# [Written instruction 1]
List every word or phrase that the Tetris article places in single quotation marks.

++++ Quoted passage ++++

My 3-minute Journey As A Competitive Tetris Player
All photography by Zachary Tang. Screenshots courtesy of Youtube.

It’s a Saturday afternoon, but James Cook University’s (JCU) auditorium is packed with people. They lean forward on the edge of their seats, eyes glued to the screen, enraptured. The room is quiet, except for the occasional groan of exasperation.

Next to me, my photographer mutters angrily: “What the f*** is this guy doing?”

We are not watching a live EPL game or the climax of a movie. We are watching a game of 1 v 1 Tetris. 

Not going well
My photographer, however, has a point. The top-seeded player, Paul, is faltering. After playing too fast and taking too many risks at the start, he is now fighting to keep his head above water. His Tetris ‘board’ is a mess that covers three-quarters of the screen, but the pieces are falling too fast for him to remedy the situation.

There is a sense of mild outrage in the air. The commentator chides Paul for ‘playing with fire’. On the Twitch Stream, the fans are even harsher. They chastise him for giving them ‘anxiety’ with his ‘D I R T Y Tetris’.

For a while, he survives by clearing lines in the nick of time. But when an L-shaped piece lands badly, all the fight seems suddenly gone. Everyone in the room winces in unison. Everyone knows it’s the end. Within a few seconds, Paul is beaten by the 2016 Tetris Champion, Mingshin, who had finished more than 200,000 points below him in the qualifiers.

Round one goes to Ming Shin.

Good morning
Tetris is a game so simple it can be explained in one sentence: arrange falling pieces to form horizontal lines. Invented more than 30 years ago in the Soviet Union, the game seems uniquely ill-suited for the modern esports arena. It does not have photo-realistic graphics, or even a multiplayer mode for versus games.

Hence, I was surprised to learn of a ‘Competitive Tetris World Championships Singapore 2019’. I also couldn’t believe the tournament’s grand prize: a round-trip to Portland, Oregon, where the winner would represent Singapore in the World Championships.

Naturally, I signed up.

++++ Records supplied ++++

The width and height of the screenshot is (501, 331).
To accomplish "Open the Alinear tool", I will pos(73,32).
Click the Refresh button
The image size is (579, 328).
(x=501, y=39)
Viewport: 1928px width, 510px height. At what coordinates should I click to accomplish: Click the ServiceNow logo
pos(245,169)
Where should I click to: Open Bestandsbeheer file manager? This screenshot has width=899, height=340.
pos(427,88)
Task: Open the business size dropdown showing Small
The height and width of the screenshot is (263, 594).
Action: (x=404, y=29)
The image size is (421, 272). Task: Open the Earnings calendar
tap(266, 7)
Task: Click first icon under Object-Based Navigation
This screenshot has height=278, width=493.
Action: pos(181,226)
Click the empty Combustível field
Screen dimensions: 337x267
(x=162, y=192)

++++
++++ Records supplied ++++

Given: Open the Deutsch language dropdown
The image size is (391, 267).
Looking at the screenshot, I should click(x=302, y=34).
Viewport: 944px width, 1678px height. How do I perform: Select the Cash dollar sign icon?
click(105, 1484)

++++
++++ Records supplied ++++

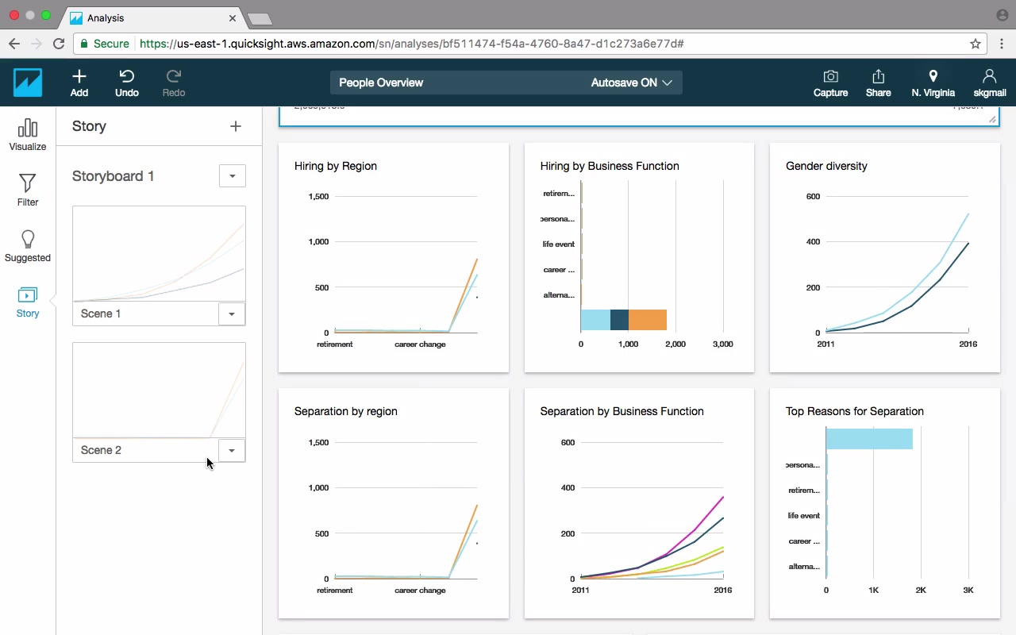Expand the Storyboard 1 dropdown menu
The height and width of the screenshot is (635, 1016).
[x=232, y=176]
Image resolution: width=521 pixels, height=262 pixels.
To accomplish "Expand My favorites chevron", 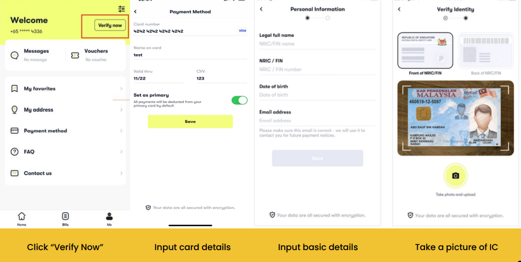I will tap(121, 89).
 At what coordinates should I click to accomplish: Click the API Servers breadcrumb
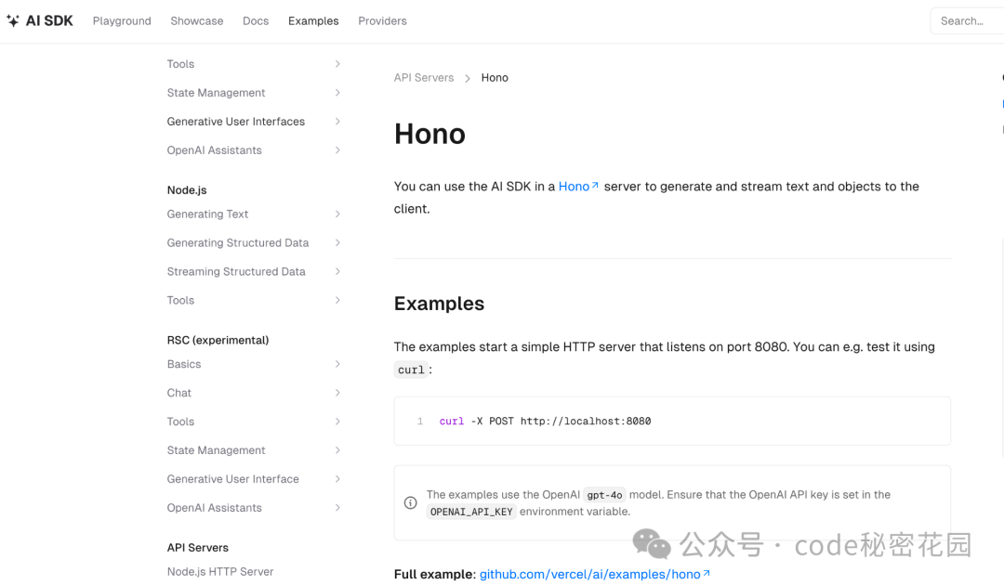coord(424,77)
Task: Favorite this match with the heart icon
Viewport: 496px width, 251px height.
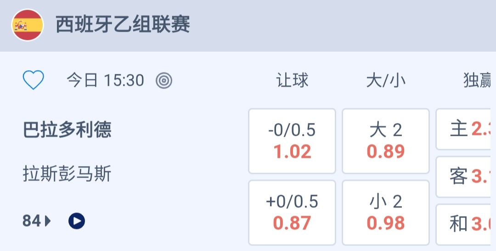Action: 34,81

++++

# [Written instruction 2]
In the records, reproduce everything from the line containing "The width and" down to the line containing "pos(427,88)", both of those lines included.

# [Correct response 1]
- board
- playing with fire
- anxiety
- D I R T Y Tetris
- Competitive Tetris World Championships Singapore 2019

# [Correct response 2]
The width and height of the screenshot is (501, 331).
To accomplish "Open the Alinear tool", I will pos(73,32).
Click the Refresh button
The image size is (579, 328).
(x=501, y=39)
Viewport: 1928px width, 510px height. At what coordinates should I click to accomplish: Click the ServiceNow logo
pos(245,169)
Where should I click to: Open Bestandsbeheer file manager? This screenshot has width=899, height=340.
pos(427,88)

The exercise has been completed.